Trade, tourism, tumult: Caribbean leaders look for solutions

                  SANTO DOMINGO, Dominican Republic (AP) -- Juggling competing
                  economic interests, Latin American and Caribbean leaders address the perils
                  and promise of free trade at a 25-nation summit in Santo Domingo this
                  weekend.

                  Promoting the region's $18 billion tourism industry also headlines the
                  Association of Caribbean States summit, comprised of Mexico, Venezuela,
                  Colombia, Cuba and the smaller nations of Central America and the
                  Caribbean.

                  Forging a unified Caribbean trade strategy has eluded the unwieldy
                  association since its inception in 1994.

                  Mexico joined the North American Free Trade Agreement that year,
                  triggering a loss of thousands of Caribbean jobs in the garment industry
                  because of Mexico's trading privileges with the United States.

                  Banana-producing Caribbean states suffered a more recent blow when the
                  World Trade Organization upheld a U.S. challenge that their subsidized
                  exports to Europe violated free trade rules.
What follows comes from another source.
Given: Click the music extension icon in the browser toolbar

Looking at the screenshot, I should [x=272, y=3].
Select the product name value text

                  The topic is a sensitive one since the association's banana-producing
                  members in Central America, where U.S. multinationals operate, stand to
                  benefit from the WTO ruling. Its Caribbean members face the loss of
                  thousands more jobs.

                  "We cannot change the rules of the game," Secretary-General Simon Molina
                  Duarte acknowledged in an interview. "The countries involved have almost
                  nothing to say."

                  But he said the association can prepare its smaller nations for unrestricted
                  free trade by creating a regional tariff system that builds upon existing trade
                  agreements among members, such as the 15-member Caribbean Community
                  trade bloc.

                  Globalization's perils are a favorite theme of Cuba's Fidel Castro, whose
                  communist nation has been left out of talks on creating a Free Trade Area of
                  the Americas by 2005 -- even though Cuba is a member of the Caribbean
                  association.

                  In a recent speech to diplomats of the association, Molina Duarte suggested
                  that the organization help get Cuba into the free trade process -- an idea
                  sure to raise hackles in Washington.
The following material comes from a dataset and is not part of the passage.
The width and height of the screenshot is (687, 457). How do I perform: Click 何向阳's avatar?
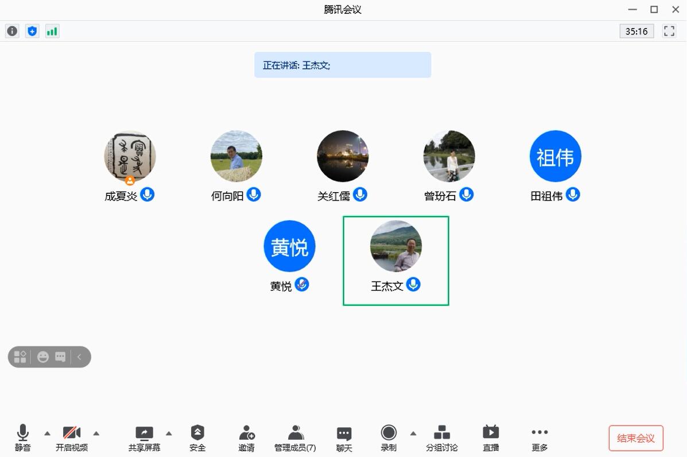[236, 155]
                  Castro has vigorously courted his Caribbean neighbors in recent years and is
                  unlikely to be criticized for his recent crackdown on political dissidents. Still,
                  at a summit planning meeting, a Cuban delegation objected to a position
                  paper suggesting that democracy was a condition for development.

                  No longer fearing reprisals from Washington, Caribbean democracies are
                  reaching out to Castro, hoping for extra muscle in upcoming talks with
                  European trading partners.

                  Collectively, the member states have a population of more than 200 million
                  and a $500 billion gross domestic product. But Molina Duarte noted that the
                  region's development -- largely dependent on tourism -- is hampered by
                  frequent natural disasters and a need for better transportation links.

                  The devastating 1998 Atlantic hurricane season killed 9,500 people, caused
                  billions of dollars in damage and set back Honduran and Nicaraguan
                  development by decades.

                  Aid has been slow in coming. Some nations have forgiven the two countries'
                  foreign debts, while a $956 million U.S. aid package for nations devastated
                  by Hurricane Mitch is held up in the U.S. Congress.

                  Leaders were to arrive Friday and meet through Sunday.